- **PASSAGE DU TEXTE**
○ ○ ○ ○ ○

L'article d'Exberliner s'étale sur trois pages web. Le discours qui y est présenté est largement connu. Nous vous livrerons encore cette réponse à la question « Donc vous préconisez un accès ouvert aux données de santé publique » (question qui prend un sel particulier au vu des contorsions auxquelles l'ANSES a dû se livrer pour produire une analyse des maigres données disponibles) :

 

« J'ai écrit un livre, intitulé « Plaisirs cuisinés ou poisons cachés », pour essayer et répondre à cette question. Nous avons trouvé que cela est dû à une très mauvaise habitude qui a débuté à la fin de la Deuxième Guerre Mondiale. Savez-vous que le Zyklon-B a été le premier insecticide pulvérisé sur les champs de France, par exemple ? Et ensuite ils ont dit : « Ceci est confidentiel car c'est un produit militaire, et nous l'évaluerons nous-mêmes, et nous le montrerons aux autorités de régulation » – qui venaient juste d'être créées. Ainsi les autorités de régulation ont été heureuses d'accepter les données de l'industrie comme confidentielles, et cette collusion entre les autorités et l'industrie n'a pas cessé depuis. »

 

On peut dire le plus grand mal des autorités et de l'industrie. C'est bien moins risqué que d'évoquer dans un hebdomadaire français des propos reproduits dans un journal états-unien...  N'insistons pas : lancer des alertes sur de prétendus lanceurs d'alerte peut être risqué.

 

 

Au fait, le Zyklon B a été homologué pour la première fois en France en 1958, essentiellement pour la protection des semences de céréales et la protection des céréales stockées, c'est-à-dire pour des traitements en milieux confinés. L'autorisation a été retirée en 1988, à la demande de l'industriel ; une variante a perdu son autorisation de mise en marché en 1997. 1958 ? Cela faisait belle lurette que l'on utilisait des insecticides dans les champs de France. Il existe du reste un remarquable ouvrage, Histoire de la protection des cultures, avec, en plus petit : « de 1850 à nos jours » (Christian Bain, Jean-Louis Bernard, André Fougeroux, éditions Champ libre) qui atteste de l'antériorité des solutions phytosanitaires chimiques.

 

Quant aux autorités de régulation, le Service de la Protection des Végétaux date de 1941 et l'homologation d'une loi (n°525 du 2 novembre 1943) relative à l'organisation du contrôle des produits antiparasitaires à usage agricole, reprise dans l'ordre juridique post-vichyste par l'ordonnance n° 45-680 du 13 avril 1945 validant l'acte dit loi du 2 novembre 1943 relative à l'organisation du contrôle des produits antiparasitaires à usage agricole.

○ ○ ○ ○ ○

- **JEU DE DONNÉES**
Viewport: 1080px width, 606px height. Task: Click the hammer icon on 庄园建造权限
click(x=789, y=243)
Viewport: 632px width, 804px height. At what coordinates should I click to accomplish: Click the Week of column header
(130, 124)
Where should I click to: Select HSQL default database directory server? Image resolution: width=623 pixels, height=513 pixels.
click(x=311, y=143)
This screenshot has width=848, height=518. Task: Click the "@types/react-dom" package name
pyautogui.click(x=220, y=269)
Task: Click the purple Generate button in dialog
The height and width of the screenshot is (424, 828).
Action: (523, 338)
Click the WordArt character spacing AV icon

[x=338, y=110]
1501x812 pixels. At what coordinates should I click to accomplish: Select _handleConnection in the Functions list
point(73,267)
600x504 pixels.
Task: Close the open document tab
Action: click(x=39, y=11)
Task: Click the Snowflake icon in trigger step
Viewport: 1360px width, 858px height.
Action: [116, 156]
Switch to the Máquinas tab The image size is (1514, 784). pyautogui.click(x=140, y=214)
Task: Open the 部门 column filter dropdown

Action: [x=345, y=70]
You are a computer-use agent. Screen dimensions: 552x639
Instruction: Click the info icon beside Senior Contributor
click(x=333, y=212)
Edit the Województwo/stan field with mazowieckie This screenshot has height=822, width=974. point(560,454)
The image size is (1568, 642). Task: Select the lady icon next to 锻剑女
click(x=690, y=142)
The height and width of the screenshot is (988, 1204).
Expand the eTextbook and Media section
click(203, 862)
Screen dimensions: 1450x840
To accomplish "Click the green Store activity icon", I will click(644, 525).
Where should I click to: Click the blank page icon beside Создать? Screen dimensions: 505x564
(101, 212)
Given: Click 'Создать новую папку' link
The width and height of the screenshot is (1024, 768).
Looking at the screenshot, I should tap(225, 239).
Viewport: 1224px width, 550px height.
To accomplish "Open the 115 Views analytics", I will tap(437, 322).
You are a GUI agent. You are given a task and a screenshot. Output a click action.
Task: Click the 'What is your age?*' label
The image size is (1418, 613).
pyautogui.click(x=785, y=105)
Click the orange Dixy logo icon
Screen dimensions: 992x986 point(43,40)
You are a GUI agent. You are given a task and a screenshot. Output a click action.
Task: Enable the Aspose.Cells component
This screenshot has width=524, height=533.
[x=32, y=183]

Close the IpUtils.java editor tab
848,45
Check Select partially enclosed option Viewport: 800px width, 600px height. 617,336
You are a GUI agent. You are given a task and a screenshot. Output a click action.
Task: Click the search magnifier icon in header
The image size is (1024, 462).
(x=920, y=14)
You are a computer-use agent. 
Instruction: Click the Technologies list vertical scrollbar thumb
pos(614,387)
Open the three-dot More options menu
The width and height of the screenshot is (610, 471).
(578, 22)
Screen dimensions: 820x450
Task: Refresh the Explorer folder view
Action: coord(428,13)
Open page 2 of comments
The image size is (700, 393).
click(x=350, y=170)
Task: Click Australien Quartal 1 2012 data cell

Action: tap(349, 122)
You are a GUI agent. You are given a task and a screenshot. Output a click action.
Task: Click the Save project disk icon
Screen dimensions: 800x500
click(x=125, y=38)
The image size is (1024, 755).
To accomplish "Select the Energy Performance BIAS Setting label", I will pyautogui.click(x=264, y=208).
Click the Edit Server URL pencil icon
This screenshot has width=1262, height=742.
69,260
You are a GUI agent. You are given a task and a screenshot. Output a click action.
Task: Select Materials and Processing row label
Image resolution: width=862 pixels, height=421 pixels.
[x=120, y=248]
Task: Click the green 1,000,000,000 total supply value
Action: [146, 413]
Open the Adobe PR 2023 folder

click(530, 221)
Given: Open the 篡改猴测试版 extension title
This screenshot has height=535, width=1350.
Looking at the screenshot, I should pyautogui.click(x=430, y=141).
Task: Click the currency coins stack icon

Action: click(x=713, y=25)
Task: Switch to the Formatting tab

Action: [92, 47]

○ ○ ○ ○ ○

- **VOTRE TÂCHE**
Répondez à ces questions d'après le passage du texte :
1. Quel est le titre du livre mentionné dans la citation ?
2. En quelle année le Zyklon B a-t-il été homologué pour la première fois en France ?
3. De quelle année date le Service de la Protection des Végétaux ?

- **RÉPONSE ATTENDUE**
1. « Plaisirs cuisinés ou poisons cachés »
2. En 1958
3. De 1941